## Supplied passage
An enthralling exhibition, 'Siena: The Rise of Painting 1300-1350', at the National Gallery triumphantly demonstrates Siena's predominant role during the proto-Renaissance period, both in developing the art of painting and in raising its status not only in Italy but throughout Europe. The show, over a decade in the making, is curated by Caroline Campbell, Joanna Cannon, Laura Llewelyn, Imogen Tedbury and Stephan Wolohojian, and even those with some knowledge of the subject will find it a revelation.

Italy's medieval city-state republics were riven with factional strife, alternating between various elected bodies and the dictatorial rule of assertive leading families. But in 1287 Siena finally devised a system of representative government, ruled over by the council of the Nine, that lasted until 1355. This was also the period when so many of the city's characteristic streets, palaces, churches, institutional buildings and fountains were constructed, and the imposing gothic Palazzo Pubblico, or city hall, rose up with its dizzying tower to dominate Siena's fan-shaped central piazza, the Campo. Reformed governance ushered in what came to be seen as a golden age of tranquillity, prosperity and artistic creativity. 'In that time', wrote Fra Filippo Agazzari, 'the city of Siena was in such great peace, and in such great abundance of every earthly good, that almost every feast day innumerable weddings of young women were celebrated in the city.'

Just such a festive scene was depicted in the foreground of Ambrogio Lorenzetti's wonderful frescoes of 'Good and Bad Government' (1338-39) in the Palazzo Pubblico, in which the stripy black-and-white campanile and the dome of Siena's Duomo can be discerned in the top left-hand corner.

## Raw data
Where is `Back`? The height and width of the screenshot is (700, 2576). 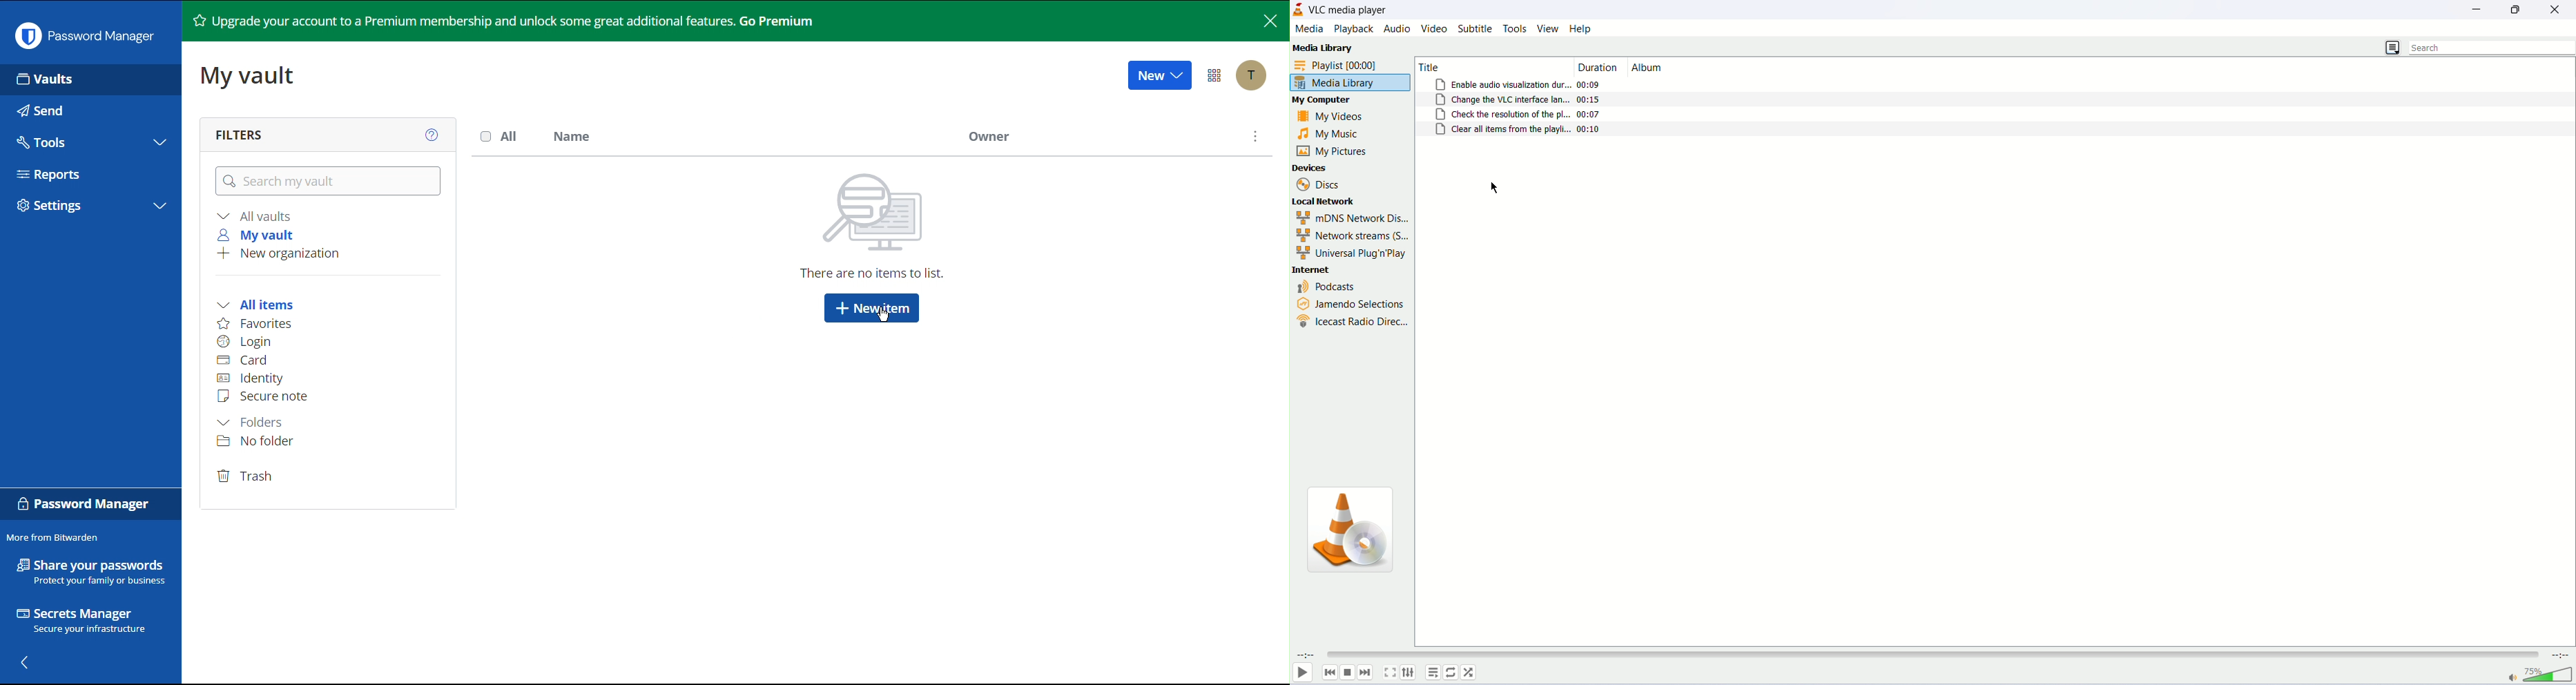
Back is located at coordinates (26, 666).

--

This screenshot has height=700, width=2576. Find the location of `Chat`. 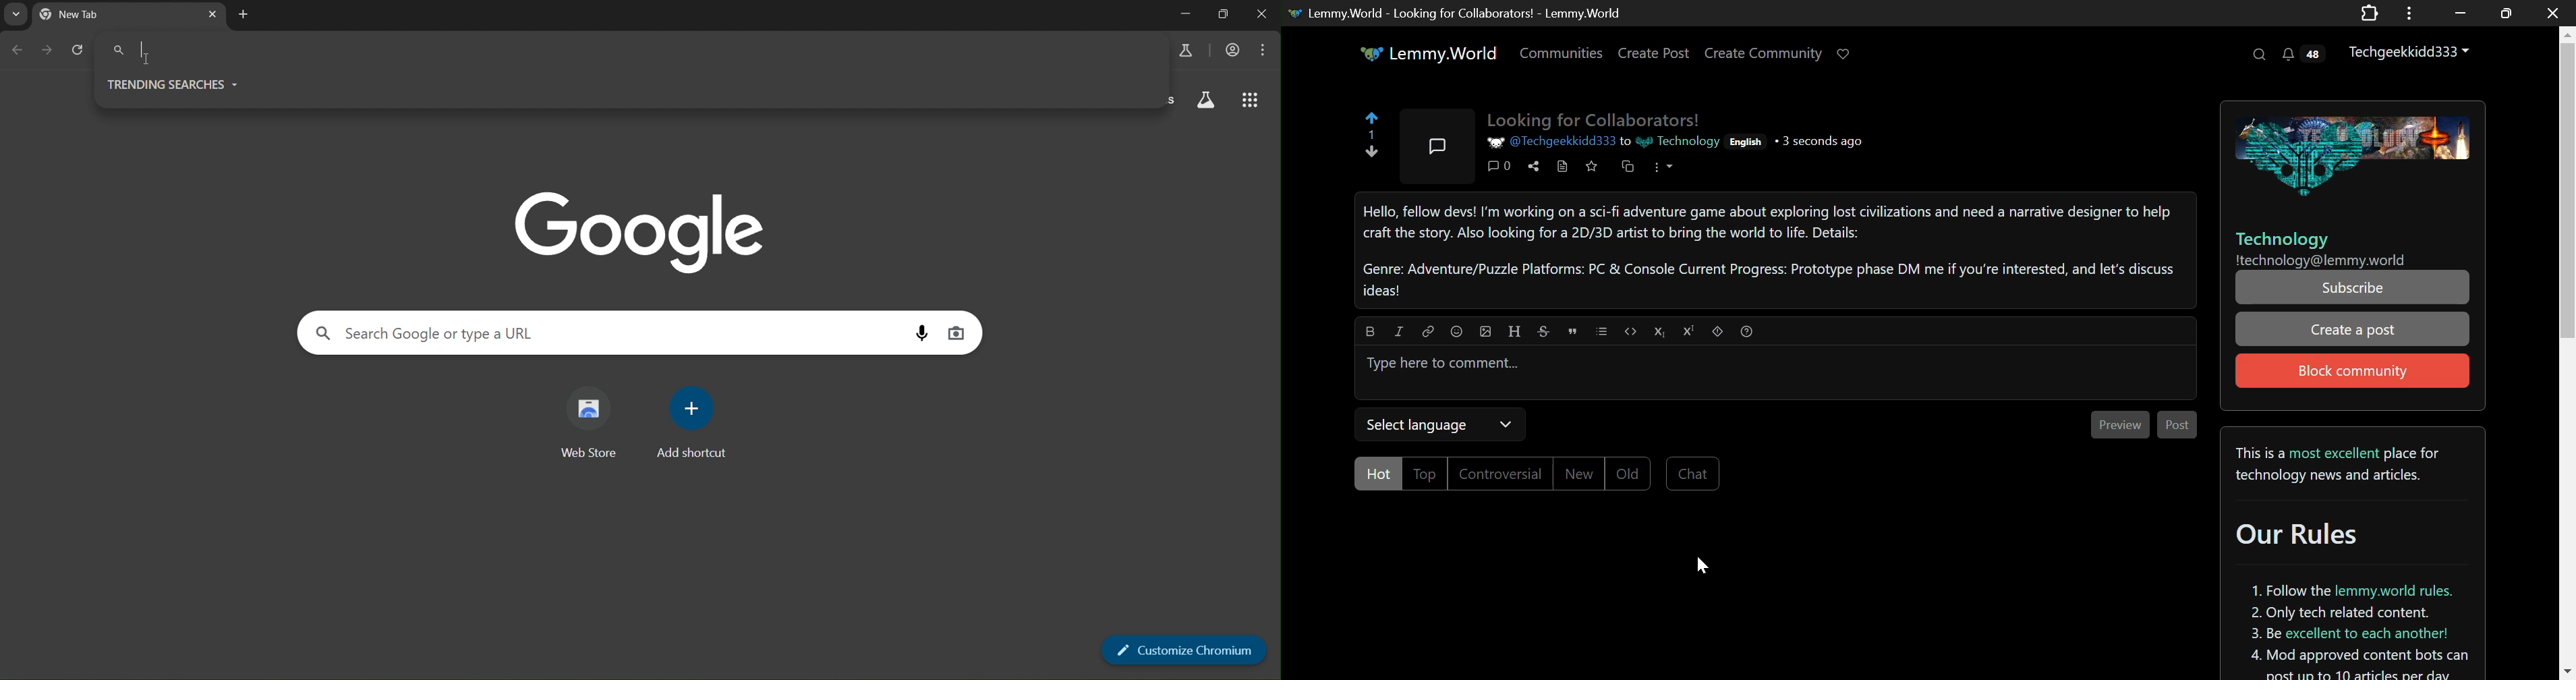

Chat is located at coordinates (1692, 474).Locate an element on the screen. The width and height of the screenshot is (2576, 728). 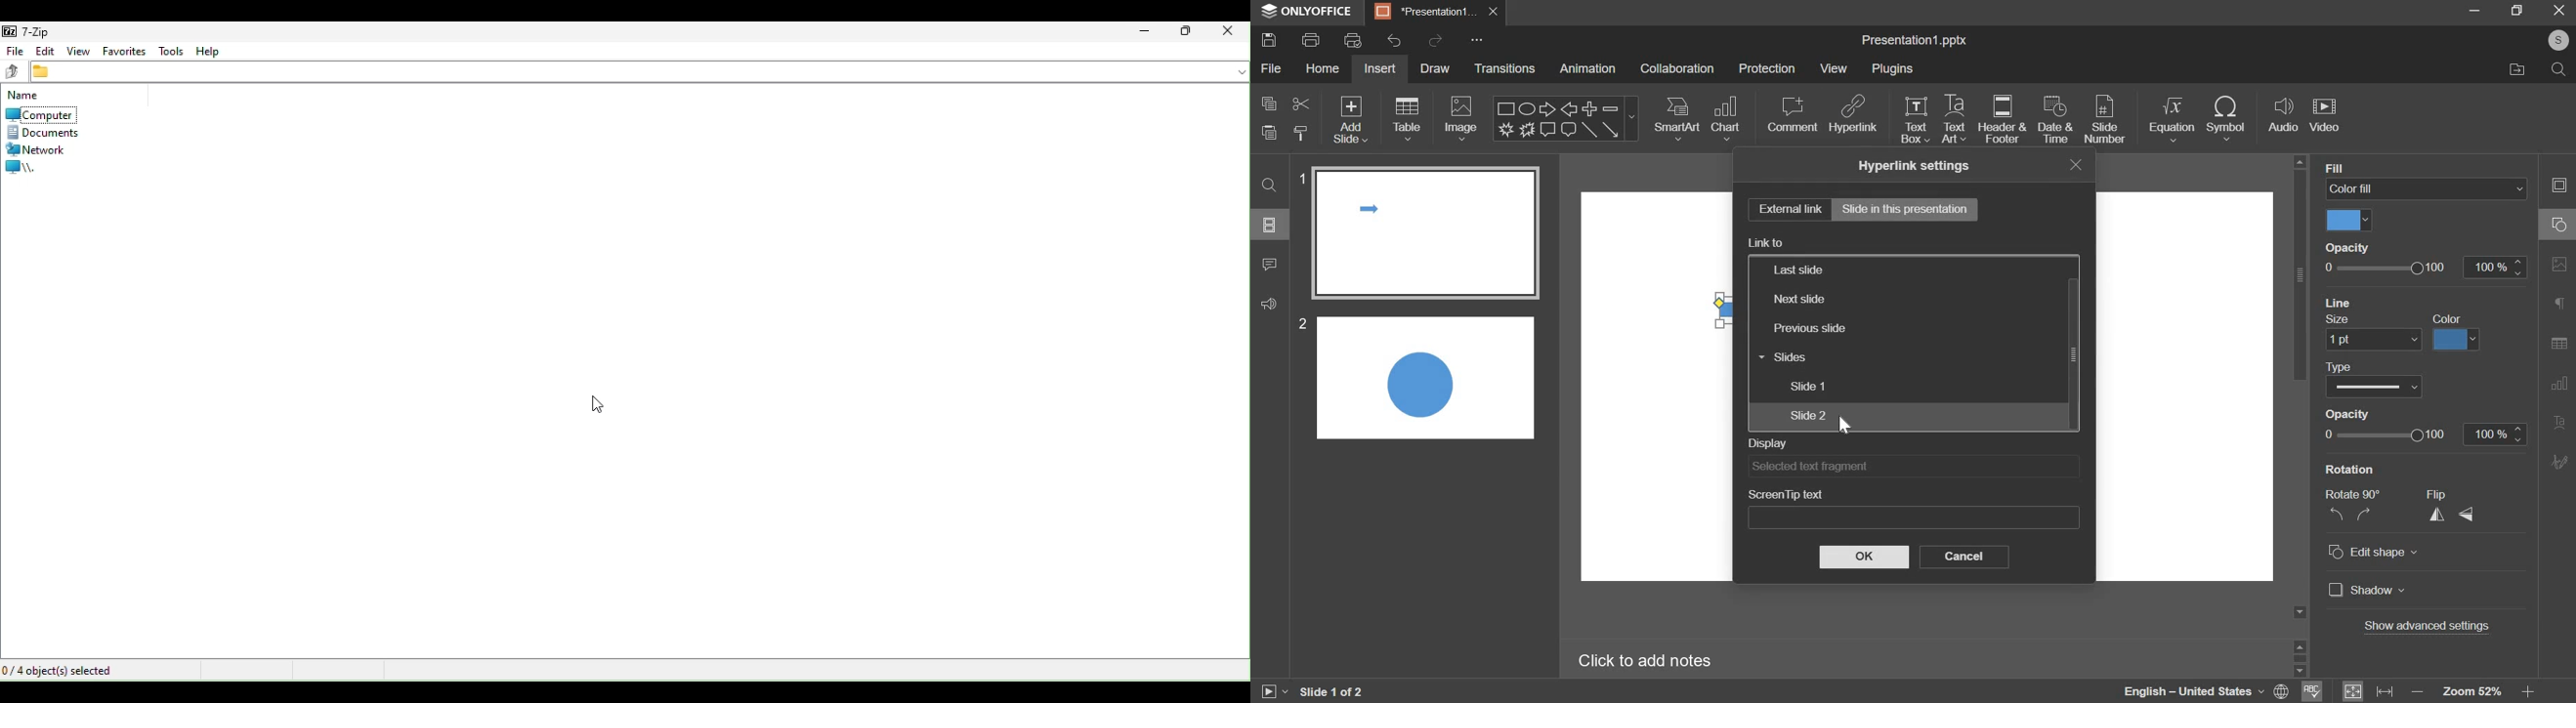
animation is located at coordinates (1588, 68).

--

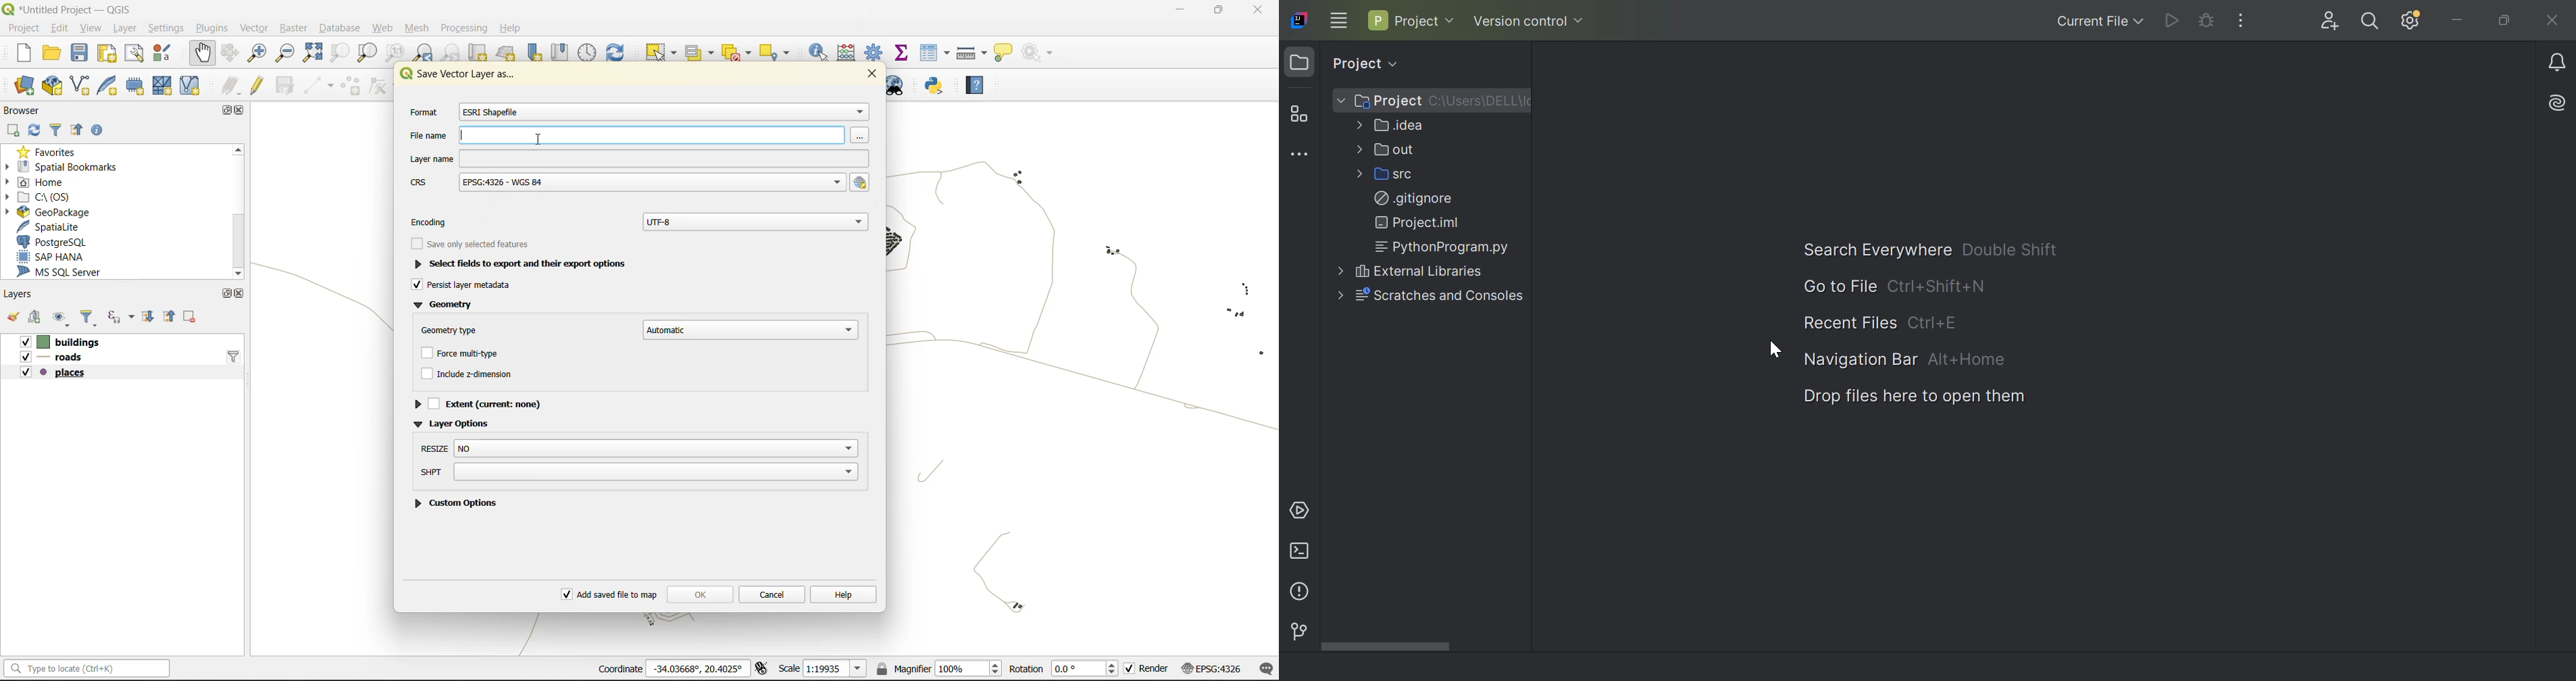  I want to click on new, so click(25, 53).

## To do
(A) Check each statement against the Siena exhibition review and answer yes or no, quoting the deciding words: (i) The council of the Nine governed Siena until 1355. (ii) A single curator organized the exhibition. (iii) Lorenzetti's 'Good and Bad Government' frescoes are in Siena's Duomo.
(B) Carry the Siena exhibition review forward from its final sentence.

## Outputs by task
(A)
(i) Yes: "ruled over by the council of the Nine, that lasted until 1355"
(ii) No: "is curated by Caroline Campbell, Joanna Cannon, Laura Llewelyn, Imogen Tedbury and Stephan Wolohojian"
(iii) No: "frescoes of 'Good and Bad Government' (1338-39) in the Palazzo Pubblico"

(B)
Duccio di Buoninsegna (who is documented from 1278 and died in 1319) was the genius who presided over the transformation of painting in Siena. As early as 1285 he had been commissioned to make the 'Rucellai Madonna' for the Church of Santa Maria Novella in Florence. Vasari later attributed it to the Florentine Cimabue. Despite the discovery of the original contract in 1790, it was not until the 1930s that Duccio's authorship was restored to him. This was one of a number of egregious misattributions that severely skewed the true histories of Sienese and Florentine painting. For while Sienese painters were winning commissions in Florence, no Florentine painters are recorded as working in Siena.

Writing a century before Vasari, the renowned Florentine artist Lorenzo Ghiberti praised Siena's painters unreservedly, calling Duccio's work 'magnificent' and Ambrogio Lorenzetti 'the most famous and distinctive master, the most noble designer, learned as no other painter was.'

Duccio's supreme creation, his great altarpiece the 'Maestà', or 'Madonna and Child Enthroned in Majesty', was made for the Duomo. This gorgeous, exquisitely painted double-sided panel (its two faces were separated in 1771), is more than 14 feet wide and six feet high, and contains over 140 figures. The front face shows the Virgin and Child surrounded by a host of angels and saints, while the back relates in 26 individual scenes the entry of Christ into Jerusalem and his Passion.

The 'Maestà 'took just three years to complete (1308-11), and when it was carried in procession, amid the ringing of bells and general rejoicing, from the artist's studio to the Duomo, a contemporary witness declared it 'the most beautiful picture ever seen or made'. The artist inscribed on the plinth beneath the Virgin's feet in elegant Gothic script: 'Holy Mother of God, be Thou the cause of peace in Siena, be life to Duccio because he has painted Thee thus.' Altarpieces in side chapels were later added by the outstanding Sienese painters who followed Duccio, Simone Martini and the brothers Ambrogio and Pietro Lorenzetti, all of whom worked in the master's workshop.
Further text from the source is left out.